Are You There, Boston? It’s Us, EtM

David Johnston

Hi, Boston.  We read about your problem – finding decent affordable rehearsal space for musicians. Apparently, you’re running out of it. Mind if we offer a few tips?

Pat Hollenbeck, in his op-ed piece in the Boston Globe, says “Look around and it’s clear that the city simply isn’t giving its drummers, indie songwriters, violinists, and even tuba players the infrastructure they need to keep stoking a diverse music scene.”  You’ve hit the key issue square in the face. It’s a question of infrastructure.

The city of Boston – and its arts organizations, universities, artists, public agencies – needs to build the infrastructure to support the musicians.  (And the visual artists, choreographers, theater makers, dancers, etc.) When you build that into your planning, the artists stay and thrive. Otherwise, they have a tendency to flee to Berlin.

Here are a few ideas.

Subsidize rehearsal space.  Beverly D’Anne, formerly of the New York State Council on the Arts, pioneered this program for dance years ago and it’s been remarkably successful.  It’s simple – the space receives a subsidy, the artists get rehearsal space they can afford.  When we looked at the issue of affordable dance rehearsal space for The Andrew W. Mellon Foundation (PDF), we recommended expansion of the subsidy program, a recommendation that was adopted by several dance funders in NYC. It could work for musicians, too.  We found ten bucks an hour to be the sweet spot most can afford.

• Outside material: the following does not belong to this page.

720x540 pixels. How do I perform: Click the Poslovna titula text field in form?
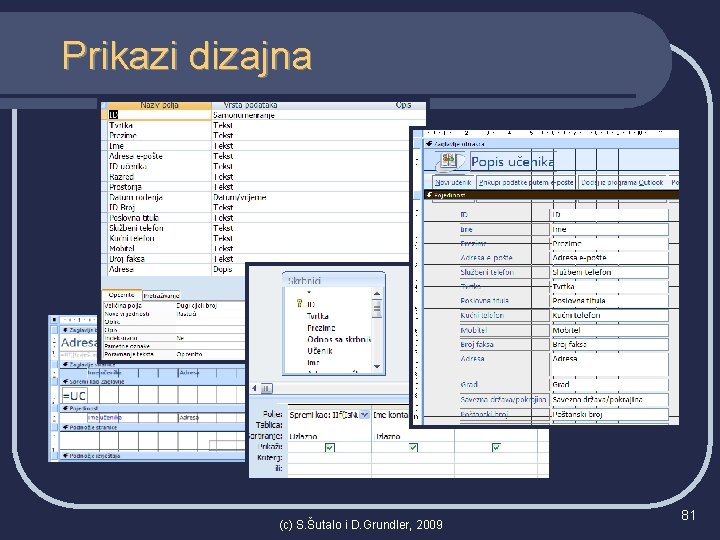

In-town residencies for local artists.  A few years back, with funding from the New York State Music Fund, we examined the issue of workspace for musicians (PDF).  One of our findings? There was plenty of space in New York – the problem was access.  How can artists get access to the space that’s not being used?

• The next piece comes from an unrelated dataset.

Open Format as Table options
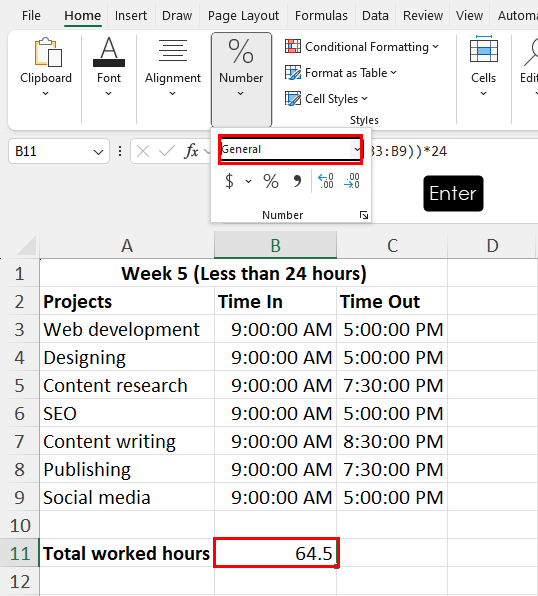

One of our recommendations was a residency program that paired composers with underutilized space in cultural and community centers.  This was the basis of what became the EtM Con Edison Composers’ Residency, now in its sixth year.  We work with host facilities that want to maximize their space usage, and then we match them with composers who need space. FREE SPACE FOR COMPOSING.

We’ve put tango in cultural centers in Flushing, Balkan jazz in Brooklyn music schools, and environmental opera in senior centers in East Harlem.  It works like a magic charm and it’s now going into its sixth year.  (Composers?  Applications are available now.)

Get the universities engaged.   This was another idea we proposed in the Mellon study, and now it’s happening.  Look, Boston, you have a lot of universities.  Universities have space, and sometimes they’re not using it.

The CUNY Dance Initiative will be providing rehearsal and performance space to selected choreographers across the city.  Says the New York Times,  “Called the CUNY Dance Initiative, and supported by a $200,000 grant from the New York Community Trust and $80,000 from the Mertz Gilmore Foundation, the program will offer 12 to 14 residencies that also include assistance with artist fees, marketing expenses and other costs.”

Nice, huh? With a little tweaking, Boston, this model could work for your jazz bands, songwriters, composers, musicians and chamber groups.